TASK DESCRIPTION: Transcribe the part of the material that opens with the line containing "The height and width of the screenshot is (1205, 1788)." and runs to the end of the material, leaving out the pictures.

INPUT FOR THIS TASK:
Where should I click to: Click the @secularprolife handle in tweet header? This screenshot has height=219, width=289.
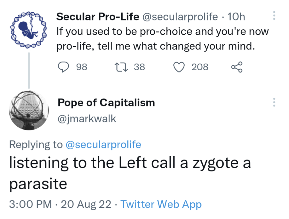point(180,17)
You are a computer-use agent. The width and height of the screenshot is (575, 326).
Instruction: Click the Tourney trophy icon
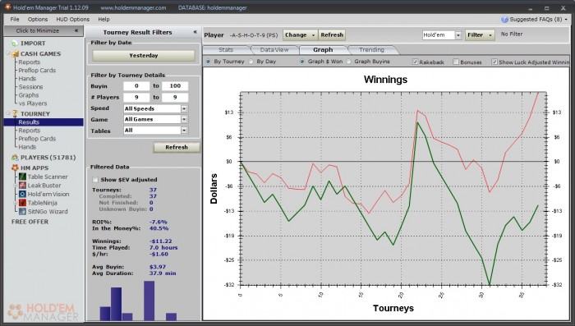click(15, 113)
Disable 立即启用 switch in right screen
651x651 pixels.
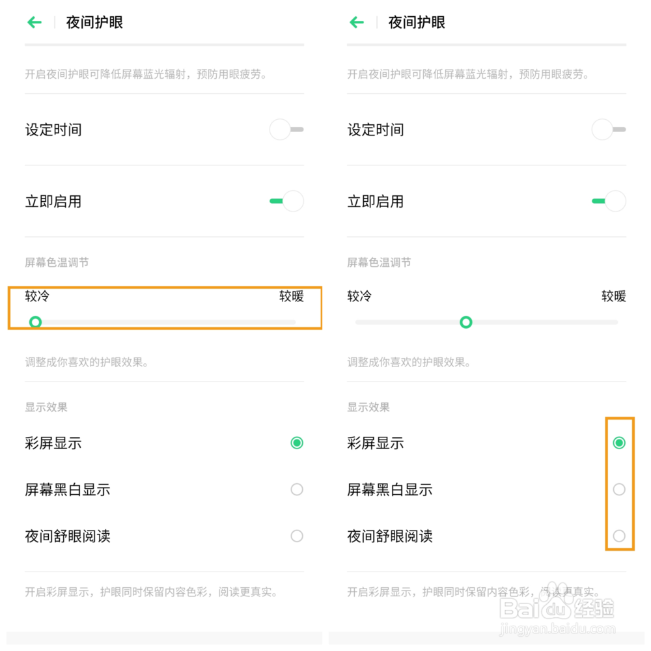pos(609,201)
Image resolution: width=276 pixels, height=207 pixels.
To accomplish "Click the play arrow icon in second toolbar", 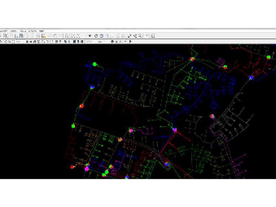I will click(130, 41).
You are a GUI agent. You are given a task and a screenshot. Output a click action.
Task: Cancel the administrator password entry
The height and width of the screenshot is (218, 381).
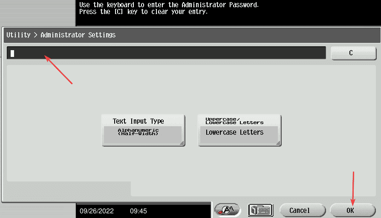300,210
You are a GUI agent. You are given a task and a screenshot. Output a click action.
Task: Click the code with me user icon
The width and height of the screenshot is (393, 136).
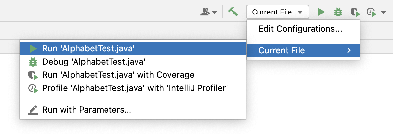click(x=205, y=12)
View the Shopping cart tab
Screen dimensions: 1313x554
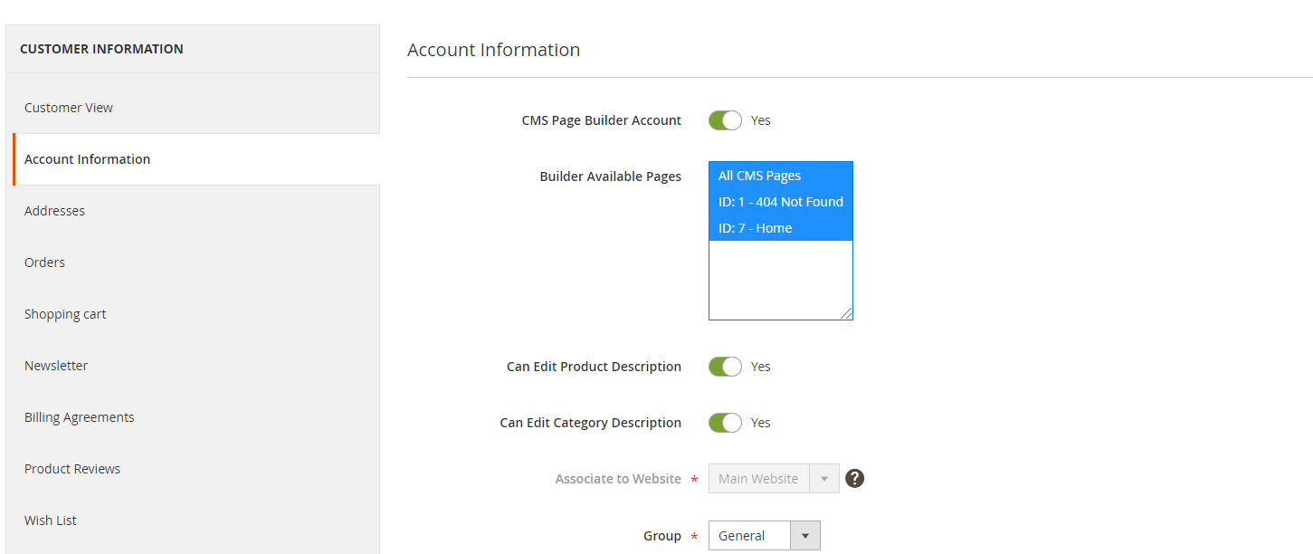coord(65,314)
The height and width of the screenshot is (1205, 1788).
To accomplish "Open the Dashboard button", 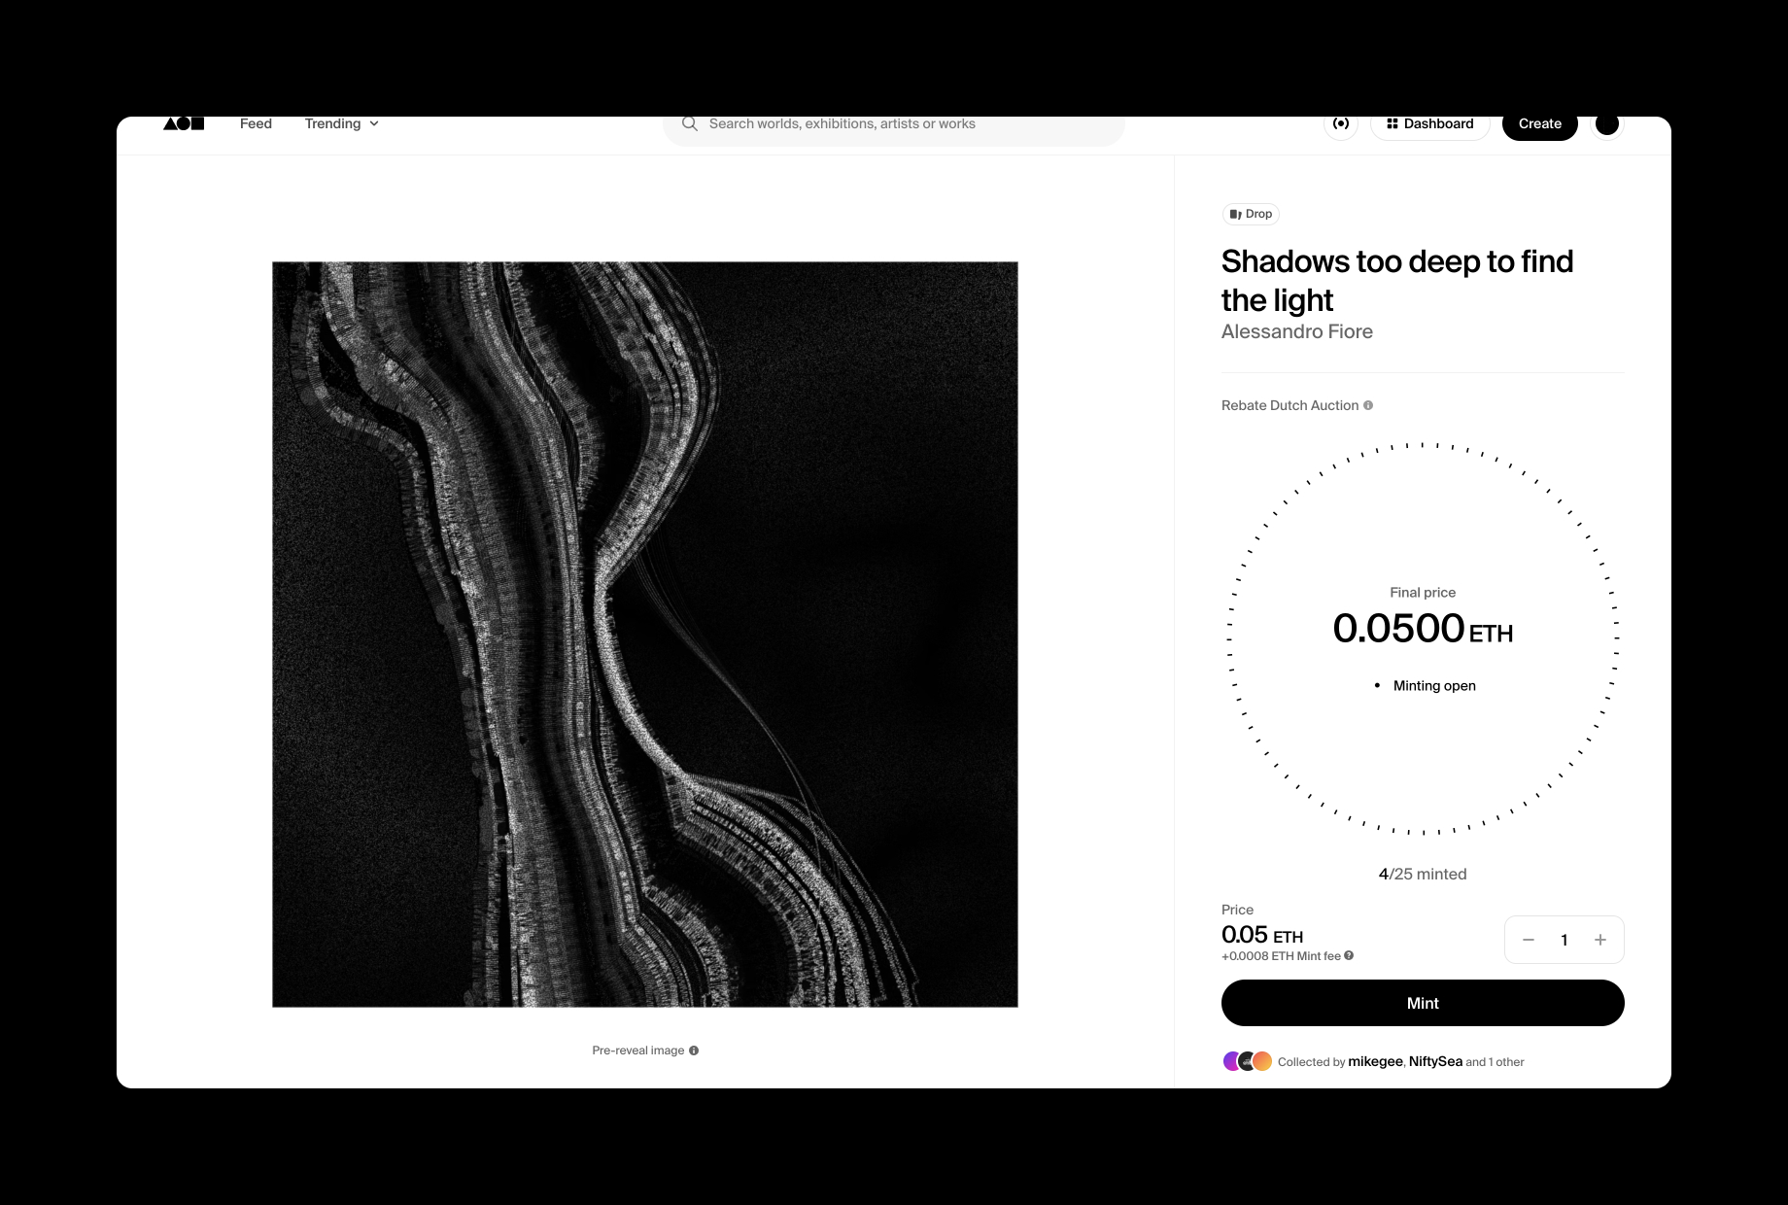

WORKED SOLUTION:
The height and width of the screenshot is (1205, 1788).
To accomplish "Open the Dashboard button", 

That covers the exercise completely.